Document and screenshot pointing entries:
⁂

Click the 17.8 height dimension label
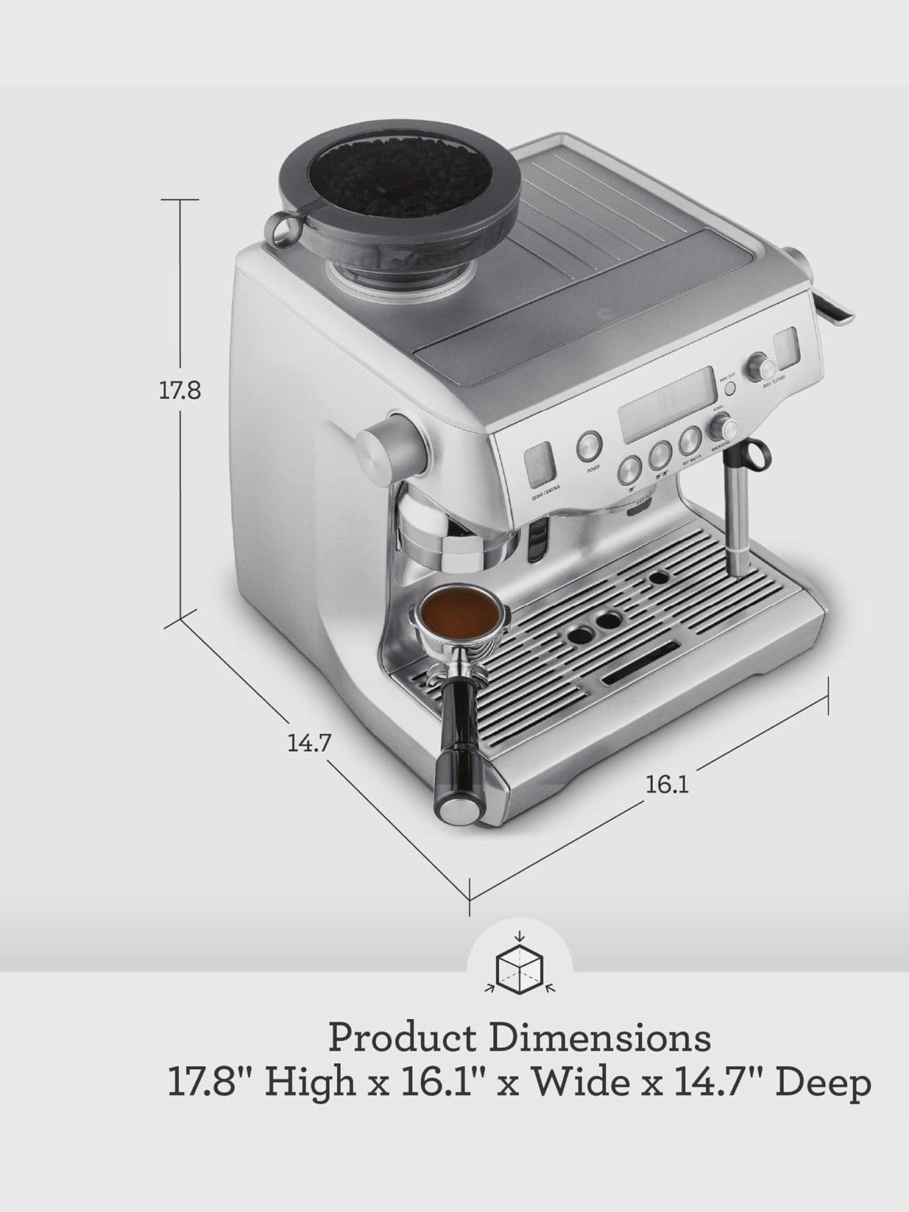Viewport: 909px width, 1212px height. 180,390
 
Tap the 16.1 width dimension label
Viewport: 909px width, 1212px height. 668,785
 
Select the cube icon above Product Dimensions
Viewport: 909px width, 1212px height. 520,964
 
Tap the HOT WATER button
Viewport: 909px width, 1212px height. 690,441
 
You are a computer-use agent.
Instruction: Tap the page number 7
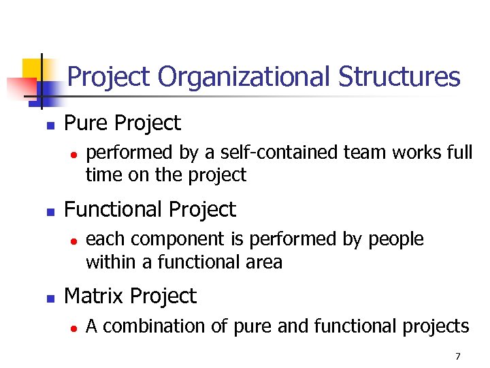coord(458,356)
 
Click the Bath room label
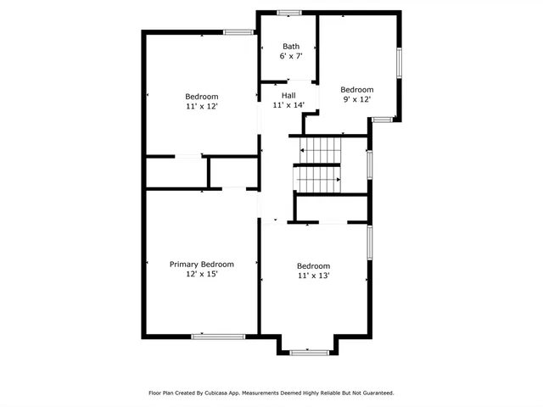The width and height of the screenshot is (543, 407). (x=291, y=47)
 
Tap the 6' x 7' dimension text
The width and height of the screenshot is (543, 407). (x=291, y=57)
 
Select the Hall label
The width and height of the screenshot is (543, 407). (x=288, y=96)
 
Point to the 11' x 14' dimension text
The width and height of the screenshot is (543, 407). (x=288, y=106)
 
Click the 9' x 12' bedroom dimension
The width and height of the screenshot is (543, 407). (x=357, y=99)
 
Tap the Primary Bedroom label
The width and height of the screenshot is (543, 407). (x=202, y=265)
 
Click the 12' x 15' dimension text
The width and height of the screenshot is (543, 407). (x=202, y=275)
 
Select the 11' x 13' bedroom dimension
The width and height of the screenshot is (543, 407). (x=313, y=276)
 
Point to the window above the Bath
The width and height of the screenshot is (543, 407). (x=289, y=12)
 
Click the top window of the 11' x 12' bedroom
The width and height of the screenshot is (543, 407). (x=239, y=32)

⁂

• **Directions for this task**: Copy all of the entries above verbatim, leaving out the pictures.

• **Output for this task**:
Click the 17.8 height dimension label
Viewport: 909px width, 1212px height. 180,390
 
Tap the 16.1 width dimension label
Viewport: 909px width, 1212px height. 668,785
 
Select the cube icon above Product Dimensions
Viewport: 909px width, 1212px height. 520,964
 
Tap the HOT WATER button
Viewport: 909px width, 1212px height. 690,441
 
You are a computer-use agent.
Instruction: Tap the page number 7
coord(458,356)
 
Click the Bath room label
The width and height of the screenshot is (543, 407). (x=291, y=47)
 
Tap the 6' x 7' dimension text
The width and height of the screenshot is (543, 407). (x=291, y=57)
 
Select the Hall label
The width and height of the screenshot is (543, 407). (x=288, y=96)
 
Point to the 11' x 14' dimension text
The width and height of the screenshot is (543, 407). (x=288, y=106)
 
Click the 9' x 12' bedroom dimension
The width and height of the screenshot is (543, 407). (x=357, y=99)
 
Tap the Primary Bedroom label
The width and height of the screenshot is (543, 407). (x=202, y=265)
 
Click the 12' x 15' dimension text
The width and height of the screenshot is (543, 407). (x=202, y=275)
 
Select the 11' x 13' bedroom dimension
The width and height of the screenshot is (543, 407). (x=313, y=276)
 
Point to the window above the Bath
The width and height of the screenshot is (543, 407). (x=289, y=12)
 
Click the top window of the 11' x 12' bedroom
The width and height of the screenshot is (543, 407). (x=239, y=32)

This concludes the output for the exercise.